### REQUIRED WORK
1: Using the thread on evaluating the integral by substitution, explain in one to three sentences why the final reply says the limits of integration change.
2: Extend the forum thread about evaluating the integral by substitution from the point where it ends.

Question

Use substitution to evaluate the integral:

Answer 1

\[\int\limits_{0}^{\pi/2} sinxe^(cosx)dx \]

Answer 2

it is e^(cosx) I'm bad with the equation tool lol

Answer 3

\[\int_0^{\pi/2}\sin xe^{\cos x}\,dx\]
Setting \(u=\cos x\), you have \(-du=\sin x\,dx\), and so
\[\int_0^{\pi/2}\sin xe^{\cos x}\,dx=-\int_1^0e^u\,du=\int_0^1e^u\,du\]

Answer 4

Then what do we do? Substitute back in?

Answer 5

Or take integral. Confused

Answer 6

At this point you can simply integrate. \(\int e^u\,du=e^u+C\)

It seems to me that the change of variables might have confused you? The first integral is with respect to \(x\) over the interval \(\left[0,\dfrac{\pi}{2}\right]\). When you change the variable, you also have to change the limits.

### ROWS
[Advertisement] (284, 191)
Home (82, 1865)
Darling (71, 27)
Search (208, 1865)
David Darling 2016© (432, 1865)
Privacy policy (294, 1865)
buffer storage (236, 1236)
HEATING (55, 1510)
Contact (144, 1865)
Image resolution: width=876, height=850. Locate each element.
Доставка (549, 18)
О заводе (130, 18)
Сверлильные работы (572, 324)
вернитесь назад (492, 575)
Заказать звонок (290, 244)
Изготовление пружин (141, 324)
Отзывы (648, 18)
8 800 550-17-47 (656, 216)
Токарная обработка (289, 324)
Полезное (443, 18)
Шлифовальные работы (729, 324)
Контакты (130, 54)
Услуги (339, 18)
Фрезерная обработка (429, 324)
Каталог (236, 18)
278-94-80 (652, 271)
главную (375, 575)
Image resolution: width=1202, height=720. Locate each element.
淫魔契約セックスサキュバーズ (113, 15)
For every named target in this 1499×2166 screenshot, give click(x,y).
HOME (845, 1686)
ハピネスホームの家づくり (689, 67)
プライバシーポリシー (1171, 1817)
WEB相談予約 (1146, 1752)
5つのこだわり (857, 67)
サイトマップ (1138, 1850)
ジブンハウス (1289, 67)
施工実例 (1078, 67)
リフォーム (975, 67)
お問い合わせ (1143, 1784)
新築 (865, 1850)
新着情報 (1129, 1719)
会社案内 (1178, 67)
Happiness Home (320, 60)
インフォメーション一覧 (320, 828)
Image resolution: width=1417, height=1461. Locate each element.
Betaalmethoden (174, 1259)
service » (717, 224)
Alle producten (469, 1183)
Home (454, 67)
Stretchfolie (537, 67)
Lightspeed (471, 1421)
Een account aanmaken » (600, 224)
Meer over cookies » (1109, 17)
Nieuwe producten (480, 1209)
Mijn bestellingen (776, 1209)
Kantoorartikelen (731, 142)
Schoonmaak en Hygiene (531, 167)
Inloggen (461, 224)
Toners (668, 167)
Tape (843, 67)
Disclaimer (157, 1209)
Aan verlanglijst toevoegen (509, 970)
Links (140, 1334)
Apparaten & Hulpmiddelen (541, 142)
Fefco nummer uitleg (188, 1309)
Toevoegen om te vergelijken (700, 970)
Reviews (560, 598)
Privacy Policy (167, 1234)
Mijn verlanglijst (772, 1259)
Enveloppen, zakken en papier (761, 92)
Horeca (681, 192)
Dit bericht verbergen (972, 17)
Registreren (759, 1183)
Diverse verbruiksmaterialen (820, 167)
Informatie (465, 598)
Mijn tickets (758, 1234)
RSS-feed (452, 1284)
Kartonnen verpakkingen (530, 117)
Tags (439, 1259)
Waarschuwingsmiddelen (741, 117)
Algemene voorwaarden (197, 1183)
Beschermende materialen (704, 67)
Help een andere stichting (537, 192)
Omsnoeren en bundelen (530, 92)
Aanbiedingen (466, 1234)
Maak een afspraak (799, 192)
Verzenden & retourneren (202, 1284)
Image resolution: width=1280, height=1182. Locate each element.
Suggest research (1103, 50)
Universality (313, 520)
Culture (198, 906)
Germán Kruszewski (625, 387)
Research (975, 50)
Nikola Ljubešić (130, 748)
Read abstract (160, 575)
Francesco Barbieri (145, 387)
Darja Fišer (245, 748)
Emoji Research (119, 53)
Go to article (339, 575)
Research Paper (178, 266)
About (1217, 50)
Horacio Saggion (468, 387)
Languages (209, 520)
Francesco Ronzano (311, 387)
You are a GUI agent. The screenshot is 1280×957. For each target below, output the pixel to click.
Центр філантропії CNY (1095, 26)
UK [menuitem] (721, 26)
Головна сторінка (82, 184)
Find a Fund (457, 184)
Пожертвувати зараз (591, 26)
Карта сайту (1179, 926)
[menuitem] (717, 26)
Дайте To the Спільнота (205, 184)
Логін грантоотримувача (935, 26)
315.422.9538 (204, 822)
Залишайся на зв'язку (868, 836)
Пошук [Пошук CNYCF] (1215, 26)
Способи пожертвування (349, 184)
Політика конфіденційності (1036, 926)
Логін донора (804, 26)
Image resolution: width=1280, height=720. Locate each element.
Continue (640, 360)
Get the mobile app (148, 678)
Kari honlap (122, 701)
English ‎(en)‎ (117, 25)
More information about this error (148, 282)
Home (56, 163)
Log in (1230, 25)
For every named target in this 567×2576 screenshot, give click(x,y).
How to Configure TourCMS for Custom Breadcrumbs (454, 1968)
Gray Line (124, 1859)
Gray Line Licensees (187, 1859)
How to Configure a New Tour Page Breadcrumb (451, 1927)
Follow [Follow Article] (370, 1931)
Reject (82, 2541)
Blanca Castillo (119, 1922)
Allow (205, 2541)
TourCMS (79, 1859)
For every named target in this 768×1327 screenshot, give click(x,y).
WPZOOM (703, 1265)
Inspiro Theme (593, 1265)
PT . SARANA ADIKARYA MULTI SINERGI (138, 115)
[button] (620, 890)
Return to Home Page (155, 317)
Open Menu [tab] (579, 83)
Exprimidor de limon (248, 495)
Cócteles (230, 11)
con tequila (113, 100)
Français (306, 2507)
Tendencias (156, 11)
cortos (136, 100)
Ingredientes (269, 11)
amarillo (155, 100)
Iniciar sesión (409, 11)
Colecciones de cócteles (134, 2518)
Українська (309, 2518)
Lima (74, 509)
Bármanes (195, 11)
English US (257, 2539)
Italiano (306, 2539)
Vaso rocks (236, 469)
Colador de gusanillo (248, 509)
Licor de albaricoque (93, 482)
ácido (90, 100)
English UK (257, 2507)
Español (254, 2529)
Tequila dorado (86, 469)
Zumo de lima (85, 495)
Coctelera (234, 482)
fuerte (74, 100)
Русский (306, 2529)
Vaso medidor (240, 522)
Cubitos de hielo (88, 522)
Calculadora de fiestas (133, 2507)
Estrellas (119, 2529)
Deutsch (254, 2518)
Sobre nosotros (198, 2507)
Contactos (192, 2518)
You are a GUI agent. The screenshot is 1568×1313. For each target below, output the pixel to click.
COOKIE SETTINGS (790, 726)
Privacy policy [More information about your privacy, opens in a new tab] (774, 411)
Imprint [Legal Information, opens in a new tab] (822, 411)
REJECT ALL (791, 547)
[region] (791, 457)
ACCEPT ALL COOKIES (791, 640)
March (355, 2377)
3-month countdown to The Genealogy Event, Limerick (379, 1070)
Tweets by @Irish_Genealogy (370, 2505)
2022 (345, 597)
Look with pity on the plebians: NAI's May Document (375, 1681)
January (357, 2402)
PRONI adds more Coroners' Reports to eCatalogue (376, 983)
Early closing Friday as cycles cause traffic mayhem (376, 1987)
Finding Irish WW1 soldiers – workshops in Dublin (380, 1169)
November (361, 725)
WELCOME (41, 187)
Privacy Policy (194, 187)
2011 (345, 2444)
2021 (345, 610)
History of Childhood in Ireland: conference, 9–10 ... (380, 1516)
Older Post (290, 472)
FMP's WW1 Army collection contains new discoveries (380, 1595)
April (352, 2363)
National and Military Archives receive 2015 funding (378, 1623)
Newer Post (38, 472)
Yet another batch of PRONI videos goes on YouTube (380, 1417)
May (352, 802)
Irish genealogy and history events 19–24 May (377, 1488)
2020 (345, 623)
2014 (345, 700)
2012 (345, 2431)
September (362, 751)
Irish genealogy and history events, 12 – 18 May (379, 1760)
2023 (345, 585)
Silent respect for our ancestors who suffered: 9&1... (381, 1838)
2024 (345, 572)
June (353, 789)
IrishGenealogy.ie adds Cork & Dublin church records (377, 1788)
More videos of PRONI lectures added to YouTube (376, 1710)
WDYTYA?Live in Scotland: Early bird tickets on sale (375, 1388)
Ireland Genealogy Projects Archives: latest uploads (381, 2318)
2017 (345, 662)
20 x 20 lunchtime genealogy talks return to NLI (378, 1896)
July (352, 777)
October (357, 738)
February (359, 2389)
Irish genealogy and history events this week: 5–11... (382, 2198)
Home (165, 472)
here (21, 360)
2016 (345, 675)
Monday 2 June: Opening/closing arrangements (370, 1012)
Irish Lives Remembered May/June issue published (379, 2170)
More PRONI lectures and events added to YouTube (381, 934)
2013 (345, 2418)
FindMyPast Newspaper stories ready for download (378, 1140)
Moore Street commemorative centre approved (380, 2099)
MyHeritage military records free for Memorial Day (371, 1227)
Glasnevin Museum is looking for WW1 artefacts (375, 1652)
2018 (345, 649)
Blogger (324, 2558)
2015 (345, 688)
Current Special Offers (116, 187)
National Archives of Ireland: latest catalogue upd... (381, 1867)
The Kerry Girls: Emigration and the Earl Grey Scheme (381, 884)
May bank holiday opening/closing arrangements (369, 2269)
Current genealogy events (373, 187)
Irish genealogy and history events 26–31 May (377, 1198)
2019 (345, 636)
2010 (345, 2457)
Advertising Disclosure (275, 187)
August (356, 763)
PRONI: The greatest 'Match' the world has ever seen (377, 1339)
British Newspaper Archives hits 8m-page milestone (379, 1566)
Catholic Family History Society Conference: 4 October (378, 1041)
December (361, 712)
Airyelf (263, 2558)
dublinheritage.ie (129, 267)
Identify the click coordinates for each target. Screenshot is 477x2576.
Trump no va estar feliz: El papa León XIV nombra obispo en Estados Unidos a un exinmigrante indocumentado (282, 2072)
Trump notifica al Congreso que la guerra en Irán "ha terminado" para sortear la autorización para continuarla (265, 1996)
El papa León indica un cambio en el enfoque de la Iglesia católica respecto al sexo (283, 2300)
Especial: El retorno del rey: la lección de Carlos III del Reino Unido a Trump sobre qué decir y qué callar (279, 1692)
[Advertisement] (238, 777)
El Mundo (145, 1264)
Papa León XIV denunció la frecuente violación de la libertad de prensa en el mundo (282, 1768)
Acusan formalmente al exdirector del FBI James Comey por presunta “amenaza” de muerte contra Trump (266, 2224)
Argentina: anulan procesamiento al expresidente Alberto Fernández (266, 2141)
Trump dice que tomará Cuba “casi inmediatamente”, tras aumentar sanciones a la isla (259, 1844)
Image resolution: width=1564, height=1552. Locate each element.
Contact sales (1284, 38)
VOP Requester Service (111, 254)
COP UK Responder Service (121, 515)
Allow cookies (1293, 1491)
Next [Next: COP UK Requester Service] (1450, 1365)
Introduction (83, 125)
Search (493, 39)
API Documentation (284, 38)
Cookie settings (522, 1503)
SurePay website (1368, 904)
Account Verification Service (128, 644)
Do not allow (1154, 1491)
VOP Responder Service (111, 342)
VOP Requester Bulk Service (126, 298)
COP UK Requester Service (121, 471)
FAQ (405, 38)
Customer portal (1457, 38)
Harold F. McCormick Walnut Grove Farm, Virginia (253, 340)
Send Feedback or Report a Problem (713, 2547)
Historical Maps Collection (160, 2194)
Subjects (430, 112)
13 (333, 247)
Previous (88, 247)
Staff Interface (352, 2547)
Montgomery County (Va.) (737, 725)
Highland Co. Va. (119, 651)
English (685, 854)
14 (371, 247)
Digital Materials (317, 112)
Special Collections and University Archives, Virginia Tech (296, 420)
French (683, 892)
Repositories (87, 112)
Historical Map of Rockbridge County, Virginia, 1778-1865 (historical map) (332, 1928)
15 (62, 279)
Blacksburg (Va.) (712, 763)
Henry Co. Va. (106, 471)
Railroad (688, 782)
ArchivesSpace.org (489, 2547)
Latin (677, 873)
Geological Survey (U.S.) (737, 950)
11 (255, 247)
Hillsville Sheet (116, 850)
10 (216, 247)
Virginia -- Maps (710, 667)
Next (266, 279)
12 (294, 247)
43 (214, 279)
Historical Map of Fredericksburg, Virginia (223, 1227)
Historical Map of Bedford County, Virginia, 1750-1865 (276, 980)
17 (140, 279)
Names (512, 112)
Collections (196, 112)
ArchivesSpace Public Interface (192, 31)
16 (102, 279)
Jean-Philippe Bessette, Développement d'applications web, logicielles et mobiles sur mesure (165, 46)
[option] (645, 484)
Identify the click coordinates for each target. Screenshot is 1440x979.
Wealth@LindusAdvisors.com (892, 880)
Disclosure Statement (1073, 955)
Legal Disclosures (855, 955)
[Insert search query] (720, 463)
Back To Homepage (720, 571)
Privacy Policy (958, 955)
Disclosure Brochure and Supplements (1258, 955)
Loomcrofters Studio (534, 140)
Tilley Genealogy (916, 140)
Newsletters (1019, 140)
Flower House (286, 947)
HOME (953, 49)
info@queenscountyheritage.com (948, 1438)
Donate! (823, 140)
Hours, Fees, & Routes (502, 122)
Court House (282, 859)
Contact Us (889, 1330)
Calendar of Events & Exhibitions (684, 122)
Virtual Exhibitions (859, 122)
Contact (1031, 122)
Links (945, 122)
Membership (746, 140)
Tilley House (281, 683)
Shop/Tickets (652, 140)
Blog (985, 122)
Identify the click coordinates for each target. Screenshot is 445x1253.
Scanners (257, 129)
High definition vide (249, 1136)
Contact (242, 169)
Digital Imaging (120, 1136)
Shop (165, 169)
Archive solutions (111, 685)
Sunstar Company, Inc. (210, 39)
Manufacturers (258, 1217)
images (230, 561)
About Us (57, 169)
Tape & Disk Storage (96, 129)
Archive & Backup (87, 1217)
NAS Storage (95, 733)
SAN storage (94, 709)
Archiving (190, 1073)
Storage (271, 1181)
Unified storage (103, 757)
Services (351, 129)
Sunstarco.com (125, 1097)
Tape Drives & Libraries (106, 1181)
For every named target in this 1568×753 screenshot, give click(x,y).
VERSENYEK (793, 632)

### ANSWERS GIVEN
1: The first integral is taken with respect to x over the interval [0, π/2]. Once the variable is changed to u, the limits have to be changed along with it.

2:
With \(u=\cos x\), for \(x=0\) we get \(u=\cos0=1\), and for \(x=\dfrac{\pi}{2}\) we get \(u=\cos\dfrac{\pi}{2}=0\). The negative sign accounts for the differential, \(du=-\sin x\,dx\). Then I use the property that \(\displaystyle -\int_b^a=\int_a^b\)

Now with
\[\int_0^1e^u\,du\]
you can simply find the antiderivative and apply the fundamental theorem of calculus.

Answer 7

Thank you so much!

Answer 8

You're welcome!